A US Senate committee says manufacturer Seagate likely violated government sanctions by shipping hard drives to Chinese manufacturer Huawei.
The Republican minority staff of the Senate Committee on Commerce, Science, and Transportation released a report alleging Seagate ignored August 2020 restrictions on shipping semiconductor components to Huawei — a category the report alleges “likely includes hard disk drives.” The report orders Seagate to stop shipments to Huawei and urges the US Commerce Department to “prioritize” enforcement of the sanctions, which the Trump administration implemented after claiming Huawei posed a national security threat.
Huawei has used Seagate, Western Digital, and Toshiba hard drives for its growing external storage business. The report says Western Digital and Toshiba ceased shipments after the sanctions, which banned companies that operate in the US from selling some products to Huawei without a license. But Seagate said in 2020 that it didn’t believe it needed such a license for its hard drives.
Congressional Republicans publicly grilled hard drive companies about Huawei earlier this year.

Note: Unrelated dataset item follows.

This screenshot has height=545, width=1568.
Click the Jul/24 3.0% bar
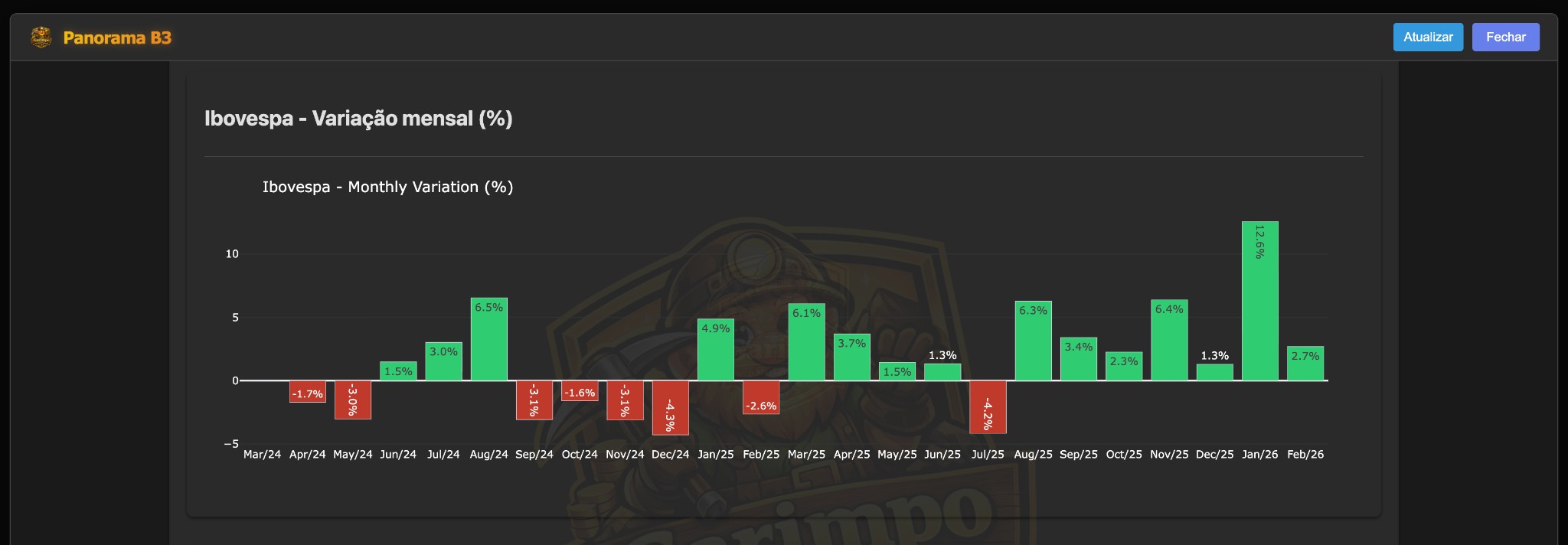pos(443,361)

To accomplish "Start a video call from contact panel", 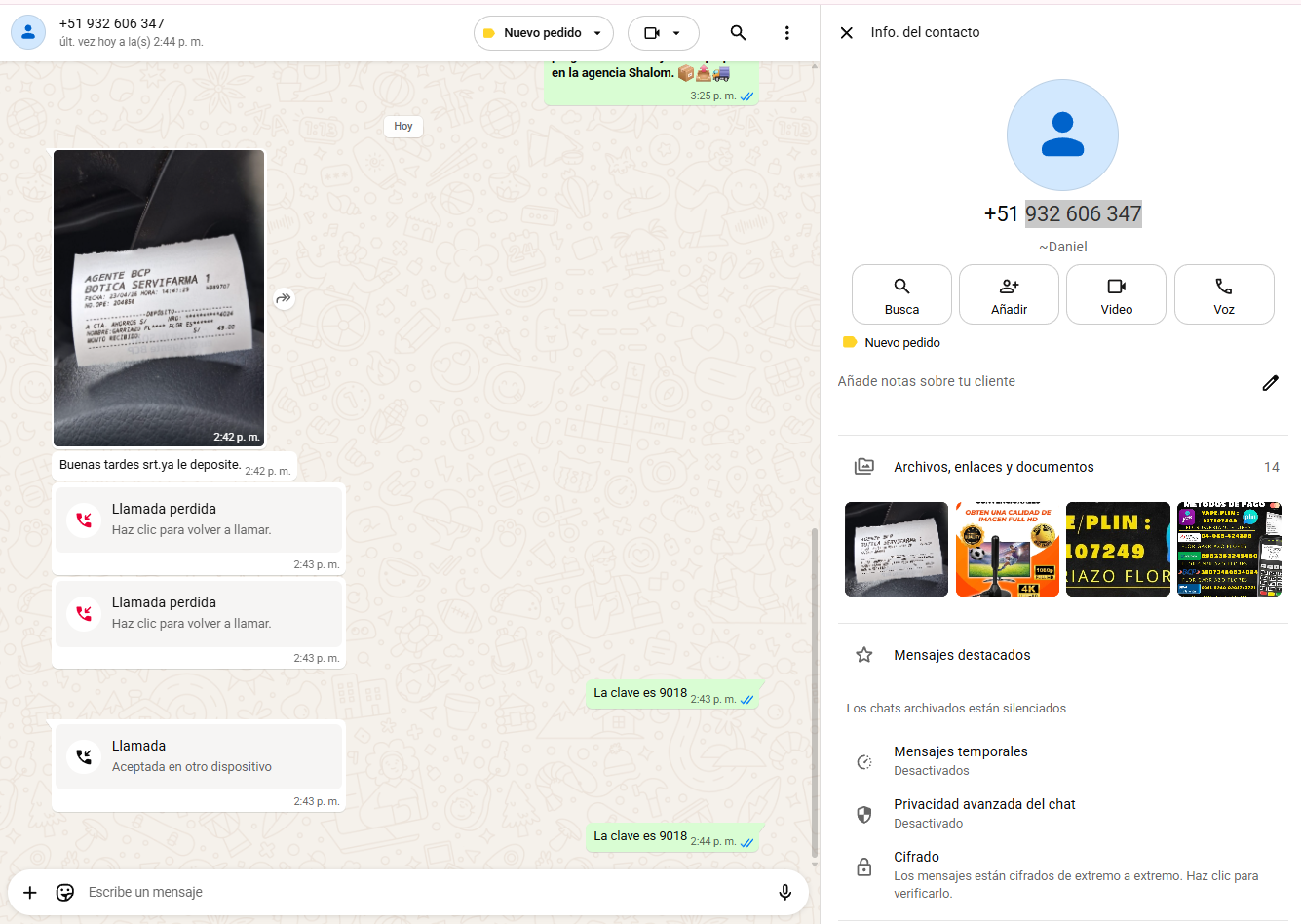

The report says that Seagate officials confirmed in October 2021 that it hadn’t applied for a license to sell to Huawei, and while the officials said they had stopped shipping hard drives to Huawei, they didn’t say exactly when the shipments had stopped. Citing documents and industry reports, the report concludes it was “common knowledge within the storage industry” that Seagate continued them well after the August rules took effect.
The report claims Seagate reaped a windfall by ignoring the sanctions on Huawei. “Seagate’s stock has increased nearly 86 percent since the rule went into effect,” the report notes. “The initial incline began around October 2020, soon after the effective date, as Seagate purportedly continued shipments to Huawei as its sole American supplier of hard disk drives.” It also concedes that the chip shortage may have raised stock prices across the board, however.
A Seagate spokesperson told The Wall Street Journal that the company “complies with all laws applicable to its business and operations, including export control regulations.” It declined to comment specifically on its relationship with Huawei.